En días recientes, viajé a la ciudad de Azua a realizar diligencias personales. Al regreso, tomé uno de los pequeños autobuses que hacen el viaje Azua-Barahona y viceversa. Como siempre ocurre, las paradas son continuas, ya que el mayor número de viajeros se dirigen a los pueblecitos que bordean la carretera.
Aunque las continuas paradas suelen molestar a los que, como yo, acostumbramos viajar con prisas, el viaje de retorno me permitió disfrutar de momentos cargados de amor, respeto y solidaridad; esos que cada vez cuesta más encontrar.
El protagonista de estas buenas acciones fue el cobrador de la guagua. Confieso que tenía tiempo que no veía a alguien proceder con un trato tan delicado hacia los demás.
Cada vez que uno de los pasajeros llegaba a su destino, este hombre ya entrado en años, ayudaba a los viajeros con sus casi siempre múltiples bultos, y diligentemente ofrecía su mano para ayudarles a bajar del autobús. Y no se quedaba ahí, pues sus buenas acciones las acompañaba con frases amables del tipo:
Con cuidado, mi don; Despacito, señora. ¡Vaya con Dios, mi amiga! ¡Que le vaya bien, hermano! ¡Hasta luego!

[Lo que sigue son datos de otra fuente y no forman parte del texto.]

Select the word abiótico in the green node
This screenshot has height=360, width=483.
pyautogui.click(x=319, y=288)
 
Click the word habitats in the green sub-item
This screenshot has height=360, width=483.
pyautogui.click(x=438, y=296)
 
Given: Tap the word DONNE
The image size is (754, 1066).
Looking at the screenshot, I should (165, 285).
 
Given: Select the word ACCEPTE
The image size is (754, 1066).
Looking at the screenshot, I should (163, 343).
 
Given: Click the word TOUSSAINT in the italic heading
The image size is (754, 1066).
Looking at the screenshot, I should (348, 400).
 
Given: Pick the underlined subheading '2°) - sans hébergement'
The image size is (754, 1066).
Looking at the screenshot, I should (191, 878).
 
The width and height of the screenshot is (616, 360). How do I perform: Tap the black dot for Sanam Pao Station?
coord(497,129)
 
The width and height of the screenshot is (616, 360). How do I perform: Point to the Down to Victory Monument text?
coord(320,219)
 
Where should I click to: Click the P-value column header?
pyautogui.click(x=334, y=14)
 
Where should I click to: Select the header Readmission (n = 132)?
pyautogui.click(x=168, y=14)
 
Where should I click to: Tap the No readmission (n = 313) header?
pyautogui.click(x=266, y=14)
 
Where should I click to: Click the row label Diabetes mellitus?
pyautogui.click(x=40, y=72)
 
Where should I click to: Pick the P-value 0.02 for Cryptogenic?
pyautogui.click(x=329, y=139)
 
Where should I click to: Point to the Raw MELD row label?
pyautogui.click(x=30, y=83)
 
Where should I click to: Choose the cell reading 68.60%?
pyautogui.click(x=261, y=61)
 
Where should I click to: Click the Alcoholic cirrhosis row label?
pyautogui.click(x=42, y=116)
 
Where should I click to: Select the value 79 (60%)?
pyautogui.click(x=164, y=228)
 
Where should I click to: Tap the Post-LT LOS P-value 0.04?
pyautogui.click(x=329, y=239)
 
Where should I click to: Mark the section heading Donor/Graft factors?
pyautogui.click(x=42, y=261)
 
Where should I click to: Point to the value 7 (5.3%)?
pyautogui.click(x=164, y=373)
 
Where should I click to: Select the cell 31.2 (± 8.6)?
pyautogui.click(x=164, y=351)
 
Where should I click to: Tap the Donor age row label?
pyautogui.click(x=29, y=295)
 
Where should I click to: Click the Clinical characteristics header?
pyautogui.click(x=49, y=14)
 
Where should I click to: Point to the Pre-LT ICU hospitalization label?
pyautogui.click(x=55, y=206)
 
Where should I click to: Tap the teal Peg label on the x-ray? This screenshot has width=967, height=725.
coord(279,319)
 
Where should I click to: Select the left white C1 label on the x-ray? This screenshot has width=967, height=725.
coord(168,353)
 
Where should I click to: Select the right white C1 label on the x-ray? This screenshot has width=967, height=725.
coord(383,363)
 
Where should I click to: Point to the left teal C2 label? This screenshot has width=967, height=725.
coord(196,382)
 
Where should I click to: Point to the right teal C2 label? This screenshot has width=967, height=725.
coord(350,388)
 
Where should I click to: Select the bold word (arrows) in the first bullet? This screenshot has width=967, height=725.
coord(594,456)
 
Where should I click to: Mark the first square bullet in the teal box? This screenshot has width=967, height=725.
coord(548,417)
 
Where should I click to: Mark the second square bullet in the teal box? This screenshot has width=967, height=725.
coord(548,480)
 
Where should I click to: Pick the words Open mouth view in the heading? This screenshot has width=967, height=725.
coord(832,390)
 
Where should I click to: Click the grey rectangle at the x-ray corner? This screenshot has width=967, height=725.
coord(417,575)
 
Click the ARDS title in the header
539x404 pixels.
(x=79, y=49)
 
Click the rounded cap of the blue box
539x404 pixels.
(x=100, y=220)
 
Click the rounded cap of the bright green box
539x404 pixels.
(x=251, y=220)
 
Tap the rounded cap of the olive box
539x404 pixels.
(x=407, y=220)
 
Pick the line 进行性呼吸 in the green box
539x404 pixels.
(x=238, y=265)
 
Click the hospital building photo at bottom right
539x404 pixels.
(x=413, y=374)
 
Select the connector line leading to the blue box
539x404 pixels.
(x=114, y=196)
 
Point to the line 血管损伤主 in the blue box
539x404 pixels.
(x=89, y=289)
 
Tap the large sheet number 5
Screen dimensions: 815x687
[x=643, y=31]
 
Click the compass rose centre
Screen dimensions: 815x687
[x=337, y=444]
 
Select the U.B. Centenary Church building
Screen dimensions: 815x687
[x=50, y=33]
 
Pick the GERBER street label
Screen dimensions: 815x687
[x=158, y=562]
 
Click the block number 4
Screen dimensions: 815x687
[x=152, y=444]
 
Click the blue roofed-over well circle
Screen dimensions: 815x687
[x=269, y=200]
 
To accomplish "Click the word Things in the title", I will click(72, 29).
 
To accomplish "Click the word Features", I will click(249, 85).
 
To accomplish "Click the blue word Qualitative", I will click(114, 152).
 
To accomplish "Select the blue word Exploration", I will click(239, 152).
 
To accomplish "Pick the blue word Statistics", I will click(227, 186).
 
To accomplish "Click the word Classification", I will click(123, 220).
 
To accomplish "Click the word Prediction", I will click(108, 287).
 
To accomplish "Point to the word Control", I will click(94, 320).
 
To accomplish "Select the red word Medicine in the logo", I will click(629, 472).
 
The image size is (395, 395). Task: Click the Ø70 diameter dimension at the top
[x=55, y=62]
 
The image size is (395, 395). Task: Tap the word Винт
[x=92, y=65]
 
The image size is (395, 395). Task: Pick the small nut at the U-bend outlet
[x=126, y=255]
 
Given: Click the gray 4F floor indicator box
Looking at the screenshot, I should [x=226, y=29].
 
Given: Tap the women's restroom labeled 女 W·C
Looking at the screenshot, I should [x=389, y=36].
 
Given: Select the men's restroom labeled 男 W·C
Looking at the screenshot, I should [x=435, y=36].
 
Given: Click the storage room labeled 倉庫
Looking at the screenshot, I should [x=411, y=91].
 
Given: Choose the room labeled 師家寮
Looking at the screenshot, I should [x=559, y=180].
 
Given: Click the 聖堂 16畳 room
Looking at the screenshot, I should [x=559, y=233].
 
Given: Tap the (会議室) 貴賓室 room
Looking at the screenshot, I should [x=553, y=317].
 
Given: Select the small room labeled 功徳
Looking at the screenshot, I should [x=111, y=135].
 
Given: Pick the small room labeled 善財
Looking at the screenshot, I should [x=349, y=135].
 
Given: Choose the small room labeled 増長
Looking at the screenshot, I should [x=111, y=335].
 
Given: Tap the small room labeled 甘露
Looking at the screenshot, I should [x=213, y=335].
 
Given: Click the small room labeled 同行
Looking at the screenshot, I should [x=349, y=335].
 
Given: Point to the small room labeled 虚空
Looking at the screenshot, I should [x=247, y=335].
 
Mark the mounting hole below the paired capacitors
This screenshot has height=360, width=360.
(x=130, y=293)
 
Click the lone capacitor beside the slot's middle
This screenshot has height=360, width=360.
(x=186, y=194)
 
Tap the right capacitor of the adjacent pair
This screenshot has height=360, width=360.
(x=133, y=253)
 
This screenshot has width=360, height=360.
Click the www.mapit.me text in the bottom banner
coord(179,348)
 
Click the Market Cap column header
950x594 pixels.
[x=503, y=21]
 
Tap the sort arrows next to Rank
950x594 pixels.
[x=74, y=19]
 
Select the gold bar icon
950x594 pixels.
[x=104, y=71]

Al llegar a mi destino, también a mí ofreció su mano, algo áspera al tacto, pero fuerte y solidaria, y me ayudó a bajar. A este hombre trabajador le agradecí con entusiasmo y regalé una sonrisa por su amabilidad.
Siento que este ser humano humilde y solidario me dio una gran lección: Sin importar el trabajo que hagas, el secreto del éxito es el amor.
No me caben dudas. Este cobrador de guaguas es muy exitoso en su rol.
A él es de justicia desearle que el señor le acompañe cada día, en su viaje por la vida.